(About this exercise): Search the material below for the word "pref". Copy every line where it is found.

(Records to process):

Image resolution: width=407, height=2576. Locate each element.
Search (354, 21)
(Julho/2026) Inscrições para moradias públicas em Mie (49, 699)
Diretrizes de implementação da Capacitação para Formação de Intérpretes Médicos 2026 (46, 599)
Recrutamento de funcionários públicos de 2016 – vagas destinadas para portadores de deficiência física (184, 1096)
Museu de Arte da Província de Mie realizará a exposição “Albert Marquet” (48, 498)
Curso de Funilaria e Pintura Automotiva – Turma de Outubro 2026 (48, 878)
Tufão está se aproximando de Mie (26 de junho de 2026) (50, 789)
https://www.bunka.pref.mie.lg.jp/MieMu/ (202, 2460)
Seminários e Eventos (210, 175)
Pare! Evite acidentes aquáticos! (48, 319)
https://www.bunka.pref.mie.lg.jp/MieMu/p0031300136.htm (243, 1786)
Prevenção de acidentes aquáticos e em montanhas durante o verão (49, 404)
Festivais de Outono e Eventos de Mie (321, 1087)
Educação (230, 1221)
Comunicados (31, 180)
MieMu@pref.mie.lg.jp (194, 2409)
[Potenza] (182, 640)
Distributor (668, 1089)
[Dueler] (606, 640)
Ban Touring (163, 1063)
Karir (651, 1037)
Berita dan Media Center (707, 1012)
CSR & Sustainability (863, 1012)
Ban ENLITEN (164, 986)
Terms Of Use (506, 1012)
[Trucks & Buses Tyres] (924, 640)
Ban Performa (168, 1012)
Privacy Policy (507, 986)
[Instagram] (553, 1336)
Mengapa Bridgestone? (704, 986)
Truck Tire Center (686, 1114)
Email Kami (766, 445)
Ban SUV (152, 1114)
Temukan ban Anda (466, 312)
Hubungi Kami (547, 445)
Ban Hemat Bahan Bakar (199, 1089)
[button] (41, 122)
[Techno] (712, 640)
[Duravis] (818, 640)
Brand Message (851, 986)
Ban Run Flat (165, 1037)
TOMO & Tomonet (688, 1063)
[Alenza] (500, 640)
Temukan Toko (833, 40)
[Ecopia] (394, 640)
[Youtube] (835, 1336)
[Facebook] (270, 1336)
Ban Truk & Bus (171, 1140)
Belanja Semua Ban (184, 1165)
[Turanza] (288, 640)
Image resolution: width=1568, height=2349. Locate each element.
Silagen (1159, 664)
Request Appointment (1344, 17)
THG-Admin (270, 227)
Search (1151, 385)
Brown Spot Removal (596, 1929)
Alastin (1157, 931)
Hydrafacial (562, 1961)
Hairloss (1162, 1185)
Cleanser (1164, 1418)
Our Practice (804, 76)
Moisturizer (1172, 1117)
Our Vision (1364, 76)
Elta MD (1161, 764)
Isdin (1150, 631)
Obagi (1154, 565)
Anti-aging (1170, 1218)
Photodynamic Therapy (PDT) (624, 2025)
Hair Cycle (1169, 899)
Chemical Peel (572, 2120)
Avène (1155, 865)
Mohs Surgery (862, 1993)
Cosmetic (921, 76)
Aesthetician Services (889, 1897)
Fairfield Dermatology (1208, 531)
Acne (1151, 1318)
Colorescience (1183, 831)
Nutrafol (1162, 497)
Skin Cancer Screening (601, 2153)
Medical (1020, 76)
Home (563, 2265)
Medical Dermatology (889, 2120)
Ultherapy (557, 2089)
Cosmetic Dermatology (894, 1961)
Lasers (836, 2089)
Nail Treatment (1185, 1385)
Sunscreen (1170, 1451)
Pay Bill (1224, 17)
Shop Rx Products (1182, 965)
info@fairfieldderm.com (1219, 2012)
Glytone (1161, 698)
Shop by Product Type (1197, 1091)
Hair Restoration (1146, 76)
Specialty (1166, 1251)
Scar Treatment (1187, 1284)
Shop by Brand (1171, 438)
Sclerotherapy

(Output of the task):
https://www.bunka.pref.mie.lg.jp/MieMu/ (202, 2460)
https://www.bunka.pref.mie.lg.jp/MieMu/p0031300136.htm (243, 1786)
MieMu@pref.mie.lg.jp (194, 2409)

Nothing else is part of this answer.